Nom d’une pipe ! de Jacques Goldstyn, La Pastèque
Nom d’une pipe !
Il y a des albums qui parlent du deuil sans appuyer, presque à pas feutrés. Celui-ci semble choisir ce chemin-là. Dans Nom d’une pipe !, Jacques Goldstyn raconte le lien très fort entre Marine et sa grand-mère. Une grand-mère singulière, vive, inoubliable, avec ses habitudes bien à elle, sa pipe, ses petits rituels, ses phrases, sa présence. Ce que l’album saisit très bien, c’est la manière dont une relation continue d’exister à travers les souvenirs. Une odeur, un geste, un objet, une envie d’imiter… et tout revient. On comprend alors que ce qui se joue ici dépasse la simple scène familiale : il est aussi question de ce qui reste quand quelqu’un n’est plus là. J’aime beaucoup cette façon de passer par les détails du quotidien. Jacques Goldstyn ne cherche pas l’effet. Il construit au contraire une émotion douce, à partir d’une complicité très concrète entre une petite-fille et sa grand-mère. L’album garde aussi quelque chose d’espiègle. Cette légèreté compte beaucoup, parce qu’elle évite d’alourdir le propos.
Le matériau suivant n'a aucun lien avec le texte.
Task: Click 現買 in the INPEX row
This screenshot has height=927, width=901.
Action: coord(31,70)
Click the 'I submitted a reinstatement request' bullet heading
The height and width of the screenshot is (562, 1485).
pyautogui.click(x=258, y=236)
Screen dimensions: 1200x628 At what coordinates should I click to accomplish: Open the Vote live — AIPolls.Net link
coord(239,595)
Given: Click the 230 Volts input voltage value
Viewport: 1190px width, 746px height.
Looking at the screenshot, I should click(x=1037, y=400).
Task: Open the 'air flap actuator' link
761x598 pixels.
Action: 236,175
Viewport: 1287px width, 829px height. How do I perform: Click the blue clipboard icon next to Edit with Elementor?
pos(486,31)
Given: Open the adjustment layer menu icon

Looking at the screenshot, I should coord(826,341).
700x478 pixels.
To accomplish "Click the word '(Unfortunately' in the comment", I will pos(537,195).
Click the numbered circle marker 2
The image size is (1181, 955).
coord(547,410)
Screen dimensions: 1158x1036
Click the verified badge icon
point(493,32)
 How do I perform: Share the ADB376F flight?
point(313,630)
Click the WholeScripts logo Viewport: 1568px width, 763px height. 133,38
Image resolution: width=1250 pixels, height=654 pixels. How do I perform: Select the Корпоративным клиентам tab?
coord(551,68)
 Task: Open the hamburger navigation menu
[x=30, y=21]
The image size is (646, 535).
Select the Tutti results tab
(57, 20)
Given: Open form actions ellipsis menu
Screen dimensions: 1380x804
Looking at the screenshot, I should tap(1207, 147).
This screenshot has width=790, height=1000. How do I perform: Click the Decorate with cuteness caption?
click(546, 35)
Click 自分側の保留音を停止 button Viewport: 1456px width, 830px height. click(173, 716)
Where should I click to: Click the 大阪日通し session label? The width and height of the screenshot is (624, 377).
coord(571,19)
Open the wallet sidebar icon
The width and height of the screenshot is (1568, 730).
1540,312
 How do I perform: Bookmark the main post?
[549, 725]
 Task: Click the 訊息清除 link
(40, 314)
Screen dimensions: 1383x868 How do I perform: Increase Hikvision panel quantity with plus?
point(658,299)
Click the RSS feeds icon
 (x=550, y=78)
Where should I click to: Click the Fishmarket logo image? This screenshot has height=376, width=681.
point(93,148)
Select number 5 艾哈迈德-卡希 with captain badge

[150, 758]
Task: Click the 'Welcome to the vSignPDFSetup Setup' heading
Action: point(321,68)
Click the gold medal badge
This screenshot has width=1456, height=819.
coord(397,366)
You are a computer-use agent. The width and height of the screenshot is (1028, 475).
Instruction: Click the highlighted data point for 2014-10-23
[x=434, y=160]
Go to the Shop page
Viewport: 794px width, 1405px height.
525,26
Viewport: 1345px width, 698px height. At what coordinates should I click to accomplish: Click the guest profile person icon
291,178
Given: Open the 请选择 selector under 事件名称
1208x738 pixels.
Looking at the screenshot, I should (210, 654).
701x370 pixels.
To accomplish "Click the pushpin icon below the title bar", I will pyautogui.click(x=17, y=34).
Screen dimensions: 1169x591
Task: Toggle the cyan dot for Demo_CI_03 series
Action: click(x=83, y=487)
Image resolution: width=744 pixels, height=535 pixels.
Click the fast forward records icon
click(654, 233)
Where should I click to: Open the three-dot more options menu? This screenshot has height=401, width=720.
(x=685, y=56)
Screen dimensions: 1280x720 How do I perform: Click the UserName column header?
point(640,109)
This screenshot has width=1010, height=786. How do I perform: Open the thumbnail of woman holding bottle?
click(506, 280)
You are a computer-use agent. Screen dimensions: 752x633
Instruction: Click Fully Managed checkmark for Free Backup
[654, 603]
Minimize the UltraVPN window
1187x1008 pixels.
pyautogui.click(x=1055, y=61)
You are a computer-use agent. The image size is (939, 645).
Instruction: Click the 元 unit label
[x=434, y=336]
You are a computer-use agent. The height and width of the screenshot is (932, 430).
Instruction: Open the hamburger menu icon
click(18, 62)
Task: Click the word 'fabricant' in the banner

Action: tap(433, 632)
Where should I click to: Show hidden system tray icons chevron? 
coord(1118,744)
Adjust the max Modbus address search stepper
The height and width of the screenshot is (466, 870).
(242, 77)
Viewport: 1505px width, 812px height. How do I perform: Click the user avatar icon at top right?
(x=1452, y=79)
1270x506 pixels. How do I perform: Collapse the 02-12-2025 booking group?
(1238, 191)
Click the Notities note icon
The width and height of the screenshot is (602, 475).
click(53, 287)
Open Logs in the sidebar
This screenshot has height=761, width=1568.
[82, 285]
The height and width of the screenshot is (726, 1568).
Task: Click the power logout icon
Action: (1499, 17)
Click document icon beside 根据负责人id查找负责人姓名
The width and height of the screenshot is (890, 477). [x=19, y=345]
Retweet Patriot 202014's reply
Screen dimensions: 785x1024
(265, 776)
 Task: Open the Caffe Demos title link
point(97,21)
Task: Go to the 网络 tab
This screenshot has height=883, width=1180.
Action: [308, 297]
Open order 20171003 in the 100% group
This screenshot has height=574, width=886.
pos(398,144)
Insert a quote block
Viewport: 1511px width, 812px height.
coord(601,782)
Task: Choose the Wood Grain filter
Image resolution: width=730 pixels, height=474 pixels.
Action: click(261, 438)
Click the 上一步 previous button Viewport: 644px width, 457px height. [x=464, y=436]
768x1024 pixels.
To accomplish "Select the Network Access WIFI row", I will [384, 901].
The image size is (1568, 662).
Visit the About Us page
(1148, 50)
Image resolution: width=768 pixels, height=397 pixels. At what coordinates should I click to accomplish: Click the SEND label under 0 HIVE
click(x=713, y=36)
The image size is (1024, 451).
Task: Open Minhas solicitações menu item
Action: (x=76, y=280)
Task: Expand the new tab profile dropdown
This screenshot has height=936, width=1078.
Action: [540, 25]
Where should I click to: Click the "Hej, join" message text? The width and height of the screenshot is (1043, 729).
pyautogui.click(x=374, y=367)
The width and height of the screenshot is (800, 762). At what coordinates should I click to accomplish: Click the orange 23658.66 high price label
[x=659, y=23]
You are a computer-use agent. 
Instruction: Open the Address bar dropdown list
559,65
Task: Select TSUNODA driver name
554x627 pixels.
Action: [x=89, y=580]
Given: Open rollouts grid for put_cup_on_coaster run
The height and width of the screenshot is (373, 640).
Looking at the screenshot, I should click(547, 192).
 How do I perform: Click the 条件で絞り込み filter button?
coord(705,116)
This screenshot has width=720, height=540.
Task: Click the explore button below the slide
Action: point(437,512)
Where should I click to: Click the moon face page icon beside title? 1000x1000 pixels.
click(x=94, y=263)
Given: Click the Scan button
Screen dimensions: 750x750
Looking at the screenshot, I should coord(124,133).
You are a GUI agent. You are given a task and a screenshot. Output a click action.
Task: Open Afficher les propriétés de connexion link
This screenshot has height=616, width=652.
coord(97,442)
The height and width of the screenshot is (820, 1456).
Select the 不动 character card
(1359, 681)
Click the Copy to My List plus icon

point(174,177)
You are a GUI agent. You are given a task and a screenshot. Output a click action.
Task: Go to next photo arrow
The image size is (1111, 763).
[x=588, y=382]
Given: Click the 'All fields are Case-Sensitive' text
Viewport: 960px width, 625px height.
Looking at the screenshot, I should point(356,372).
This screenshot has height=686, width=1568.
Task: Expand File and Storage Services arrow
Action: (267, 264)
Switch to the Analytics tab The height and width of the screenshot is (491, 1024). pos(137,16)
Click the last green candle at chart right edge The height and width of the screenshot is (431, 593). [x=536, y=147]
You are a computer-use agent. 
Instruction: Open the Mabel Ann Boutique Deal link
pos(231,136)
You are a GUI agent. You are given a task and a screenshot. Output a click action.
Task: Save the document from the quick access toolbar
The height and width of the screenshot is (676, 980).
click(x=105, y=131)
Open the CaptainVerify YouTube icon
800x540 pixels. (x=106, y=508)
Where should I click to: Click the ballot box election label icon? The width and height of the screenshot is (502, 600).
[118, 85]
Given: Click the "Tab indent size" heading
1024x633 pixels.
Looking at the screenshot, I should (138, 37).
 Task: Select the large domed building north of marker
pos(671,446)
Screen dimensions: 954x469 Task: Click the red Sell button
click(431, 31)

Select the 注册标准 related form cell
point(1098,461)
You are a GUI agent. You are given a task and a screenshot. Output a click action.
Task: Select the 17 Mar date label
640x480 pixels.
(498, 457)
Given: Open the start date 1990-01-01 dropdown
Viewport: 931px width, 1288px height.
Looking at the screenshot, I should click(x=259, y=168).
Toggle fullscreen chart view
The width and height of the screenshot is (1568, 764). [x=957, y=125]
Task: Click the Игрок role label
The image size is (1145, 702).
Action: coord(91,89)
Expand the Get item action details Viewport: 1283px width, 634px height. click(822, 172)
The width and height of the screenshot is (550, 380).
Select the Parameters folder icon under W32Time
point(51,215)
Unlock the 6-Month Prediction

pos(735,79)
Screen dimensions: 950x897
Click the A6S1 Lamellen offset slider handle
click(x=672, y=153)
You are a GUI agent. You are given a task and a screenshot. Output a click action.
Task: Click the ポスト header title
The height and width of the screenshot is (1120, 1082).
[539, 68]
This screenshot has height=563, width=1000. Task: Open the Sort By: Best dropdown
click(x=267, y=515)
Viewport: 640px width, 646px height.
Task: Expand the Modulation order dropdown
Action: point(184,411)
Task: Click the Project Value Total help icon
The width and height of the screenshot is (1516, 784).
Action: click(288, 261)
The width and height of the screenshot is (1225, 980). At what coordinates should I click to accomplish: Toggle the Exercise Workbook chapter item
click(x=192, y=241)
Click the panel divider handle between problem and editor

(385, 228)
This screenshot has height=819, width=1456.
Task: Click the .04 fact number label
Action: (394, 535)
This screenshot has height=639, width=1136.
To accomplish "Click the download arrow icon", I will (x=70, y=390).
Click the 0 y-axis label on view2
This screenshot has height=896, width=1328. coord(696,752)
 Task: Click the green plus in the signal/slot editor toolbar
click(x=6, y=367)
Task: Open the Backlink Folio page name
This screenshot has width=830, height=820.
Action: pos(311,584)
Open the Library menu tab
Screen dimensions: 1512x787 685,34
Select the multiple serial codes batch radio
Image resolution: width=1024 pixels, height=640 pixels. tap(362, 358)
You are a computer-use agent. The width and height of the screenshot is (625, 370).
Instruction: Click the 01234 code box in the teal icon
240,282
On reste dans la tendresse, dans la mémoire vive, dans ce lien qui continue malgré l’absence. Un album délicat sur le deuil, les souvenirs et tout ce qu’une relation laisse derrière elle quand elle a compté très fort.
Le petit truc Croqu’livre
Après lecture, proposer aux enfants de nommer un objet, une odeur ou une habitude qui leur fait penser à quelqu’un qu’ils aiment. Une médiation simple, très juste avec cet album.
Pour les professionnels
Un support précieux pour aborder le deuil avec retenue, en passant par la mémoire affective, les rituels et la présence qui continue dans les souvenirs.
Recommandation Croqu’livre
À proposer pour parler de l’absence sans lourdeur, avec un album qui préfère la tendresse, l’humour et les traces laissées par ceux qu’on aime.
Mots-clés
nom d’une pipe, jacques goldstyn, la pastèque, deuil, grand-mère, souvenirs, transmission, album jeunesse.
Un album tendre et subtil sur le deuil, où les souvenirs deviennent une manière de garder vivants ceux qu’on aime.